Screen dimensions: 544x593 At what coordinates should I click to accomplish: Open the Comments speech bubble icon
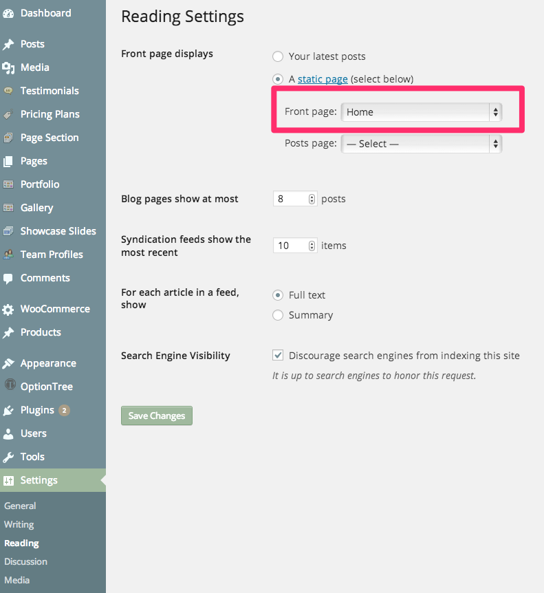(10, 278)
==
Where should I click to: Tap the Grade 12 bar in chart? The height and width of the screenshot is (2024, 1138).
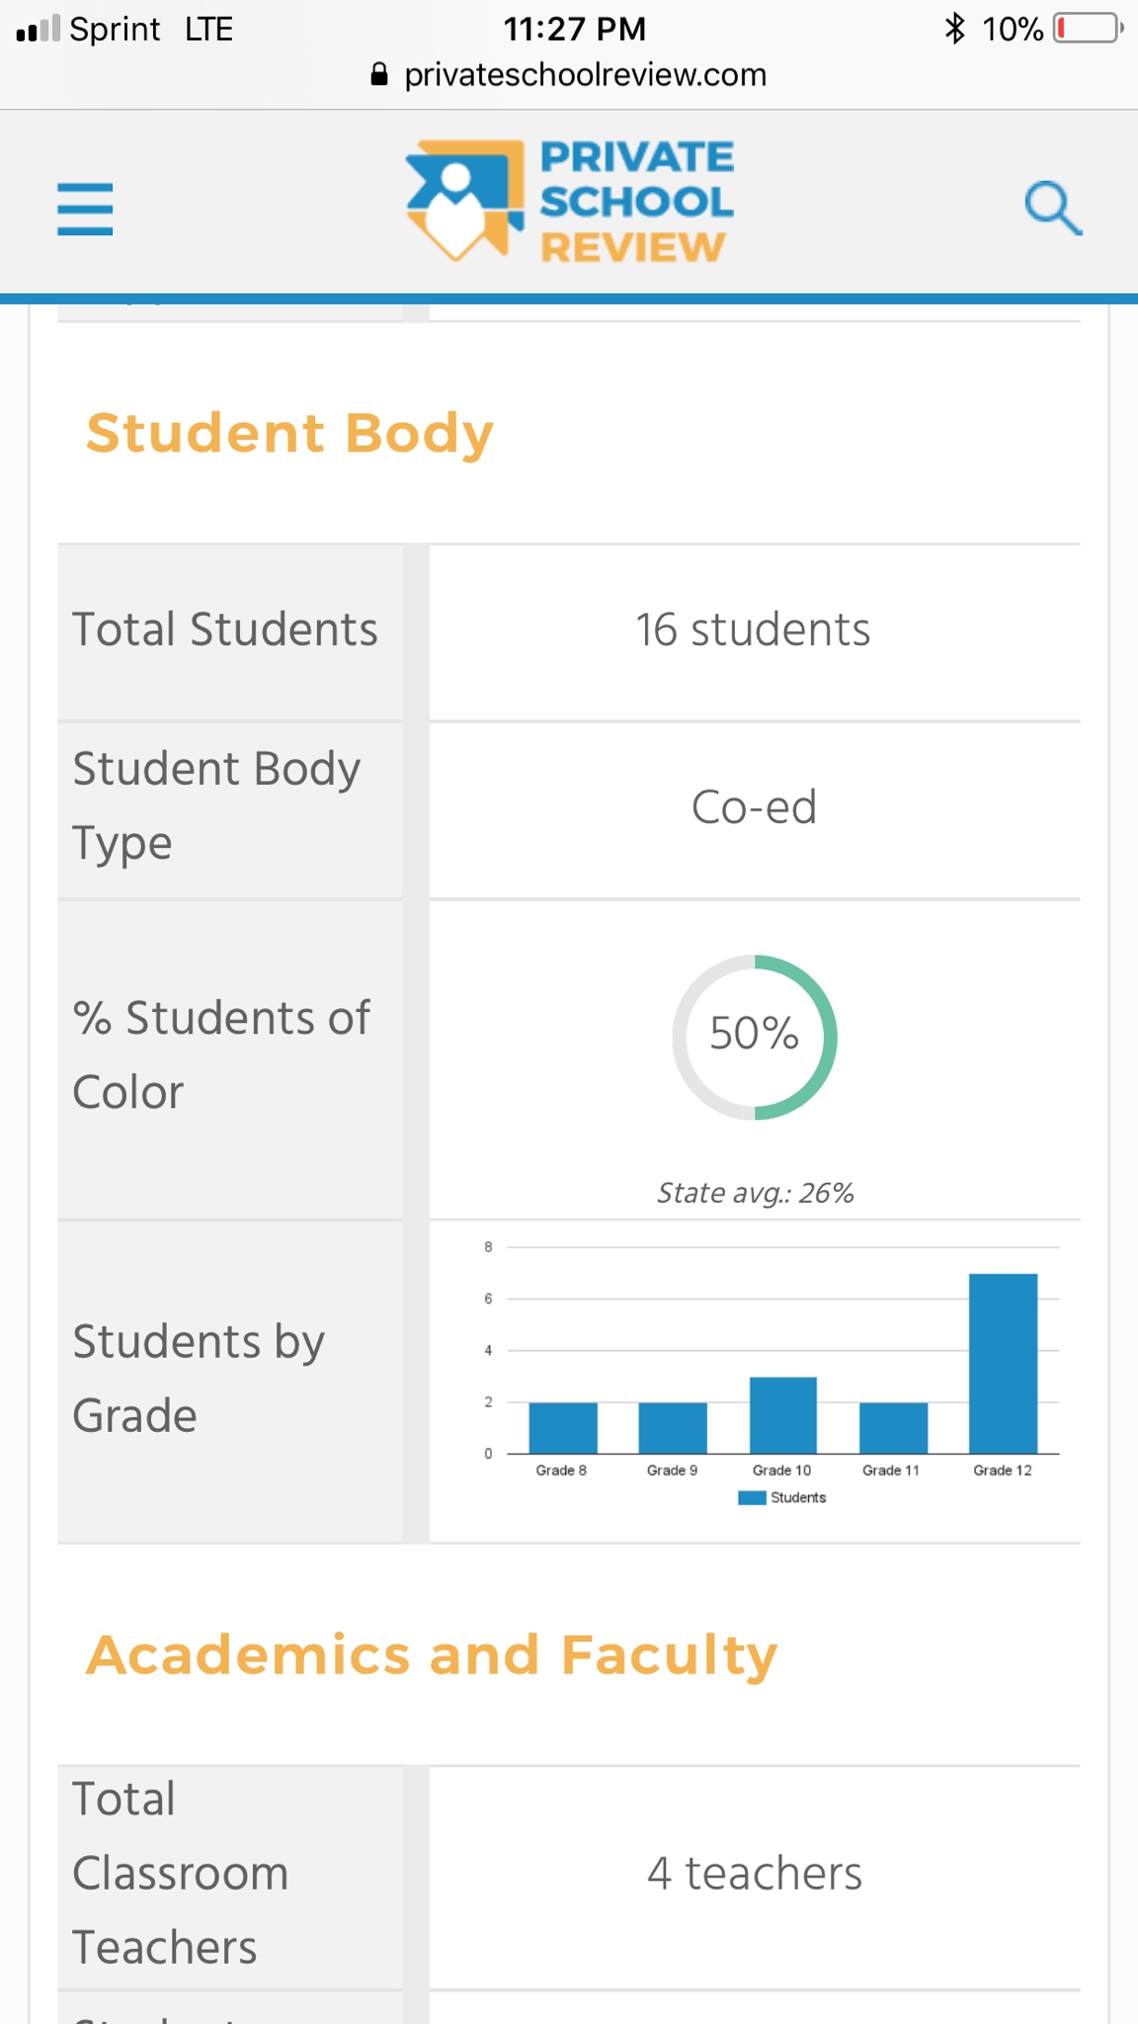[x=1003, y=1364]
...
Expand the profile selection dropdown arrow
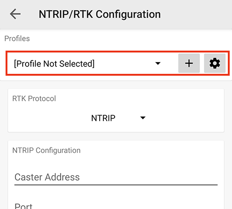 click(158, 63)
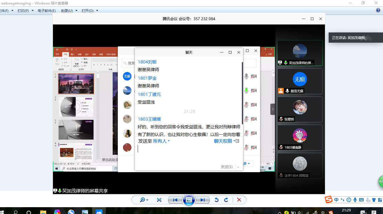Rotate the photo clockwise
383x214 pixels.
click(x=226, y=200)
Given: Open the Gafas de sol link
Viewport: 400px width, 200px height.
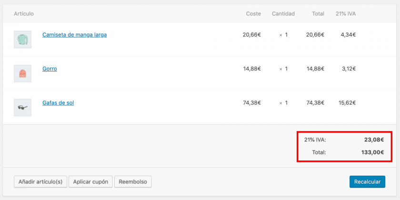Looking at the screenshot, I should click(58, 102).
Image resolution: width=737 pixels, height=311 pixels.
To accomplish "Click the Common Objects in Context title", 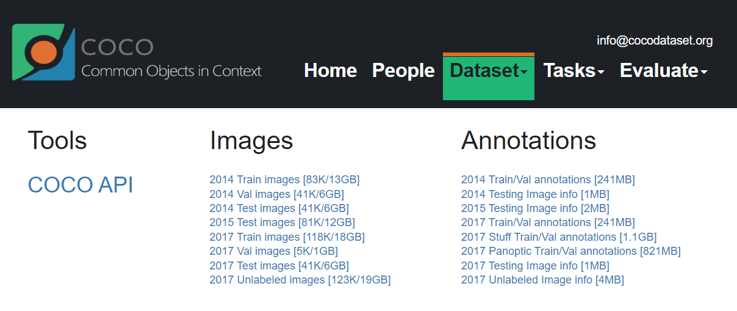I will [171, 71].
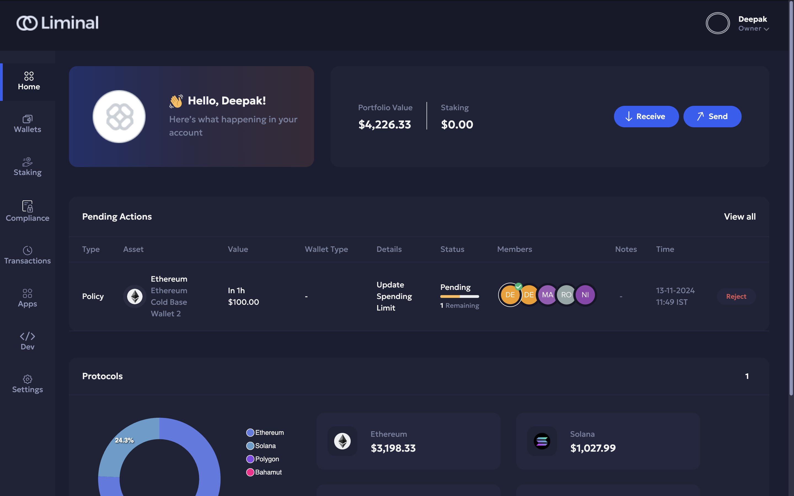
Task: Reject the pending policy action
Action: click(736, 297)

● Exercise details
How many lines in the records above contain the string "height", with case counting? Reply with the number alone.

● Task response
3